Nós devemos ao contrário olhar as coisas de frente, e repetir aquilo que Trotsky dizia de Grynszpan, jovem terrorista judeu que havia abatido em 1936 um membro da embaixada nazista em Paris: “Nós podemos amassar com uma pá aqueles que são somente capazes de fulgurar contra a injustiça e a bestialidade. Mas aqueles que, como Grynszpan, são capazes de conceber e de agir com o preço da vida se preciso, são o fermento precioso da humanidade. Do ponto de vista moral, não pelo seu modo de ação, Grynszpan pode servir de exemplo a toda juventude revolucionária.” A dedicação e as energias dos militantes desse tipo poderiam ser utilizadas de modo mais eficaz. Nós podemos discutir, nós não vamos julgá-los. Pois sua capacidade de encontrar uma via revolucionária fechada e a se ligar com as massas de trabalhadores dependerá de uma parte de nossa capacidade, enquanto organização revolucionária, a resolver esses mesmos problemas.

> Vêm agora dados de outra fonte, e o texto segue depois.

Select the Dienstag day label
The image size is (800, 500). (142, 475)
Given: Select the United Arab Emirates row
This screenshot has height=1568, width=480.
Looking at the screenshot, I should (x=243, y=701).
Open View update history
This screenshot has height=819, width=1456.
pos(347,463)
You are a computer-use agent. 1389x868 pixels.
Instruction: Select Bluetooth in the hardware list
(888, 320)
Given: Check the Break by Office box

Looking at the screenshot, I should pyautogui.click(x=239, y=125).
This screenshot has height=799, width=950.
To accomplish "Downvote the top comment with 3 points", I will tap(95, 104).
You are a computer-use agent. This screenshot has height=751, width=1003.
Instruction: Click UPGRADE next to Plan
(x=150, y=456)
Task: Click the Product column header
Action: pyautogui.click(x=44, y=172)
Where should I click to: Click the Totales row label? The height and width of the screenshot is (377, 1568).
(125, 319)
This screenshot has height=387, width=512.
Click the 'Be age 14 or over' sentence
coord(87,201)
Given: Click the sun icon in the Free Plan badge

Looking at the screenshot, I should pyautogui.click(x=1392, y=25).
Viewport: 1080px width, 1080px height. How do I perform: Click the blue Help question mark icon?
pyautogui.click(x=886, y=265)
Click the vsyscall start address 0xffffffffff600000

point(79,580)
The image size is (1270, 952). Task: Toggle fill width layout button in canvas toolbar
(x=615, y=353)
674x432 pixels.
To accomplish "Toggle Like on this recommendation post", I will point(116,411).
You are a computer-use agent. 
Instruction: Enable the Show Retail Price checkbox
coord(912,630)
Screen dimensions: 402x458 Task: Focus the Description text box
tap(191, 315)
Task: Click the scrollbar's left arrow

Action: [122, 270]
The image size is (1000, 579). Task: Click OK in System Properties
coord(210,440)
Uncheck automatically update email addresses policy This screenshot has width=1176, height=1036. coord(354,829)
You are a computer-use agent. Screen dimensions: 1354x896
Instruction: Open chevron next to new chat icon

Nesta condição, os atos de violência minoritária, hoje amalgamada na rubrica geral do do terrorismo, poderão encontrar seu lugar, como recurso tático entre outros, em uma estratégia de conquista do poder pelas massas. E, nesta condição, nós poderemos utilizar plenamente a experiência e as lições de grupos e militantes que se batem tateantes, mas sem poupar sua força. Ganhar esses militantes à revolução proletária é uma tarefa, pois as gerações não são pródigas em militantes desse calibre: mas para ganhá-los, será preciso compreender seu combate.
Os oportunistas delicados, mesmo na extrema esquerda, não deixam de destacar os perigos e armadilhas. Para eles Lenin já respondeu que os perigos estão por toda parte…. se o partido não está forte o suficiente! Existe o perigo de ver “todos os meios de luta deixados ao curso espontâneo das coisas se desgastarem, se desnaturarem, se prostituirem.” As greves abandonadas terminam em acordos de colaboração de classe; a luta eleitoral degenera em politicagem eleitoral. A imprensa revolucionária pode se transformar em cafetina que entorpece a consciência. Enfim, o crescimento mesmo do partido pode engendrar a burocracia e o conservadorismo que são a base do reformismo. A conclusão muito simples, é que nós não construímos um partido sem riscos, e que é preciso tomá-los.
Os burocratas endurecidos e os reformistas envergonhados fazem coro com a burguesia na denunciação do terrorismo. Os segundos creem que se fazendo de surdos e com bajulações poderiam furtar da burguesia uma revolução indolor. A denúncia indiferenciada do terrorismo lhes serve a todos de álibi para sua capitulações passadas, presentes, e futuras. Essas capitulações já custaram mais caro na Indonésia e na Grécia que as revoluções vitoriosas na Rússia ou em Cuba.
Elas estão longe da linguagem crua de Lenin: “O desprezo pela morte deve se espalhar entre as massas e garantir a vitória.” E contudo Lenin não era um terrorista desesperado, mas um revolucionário consciente e otimista.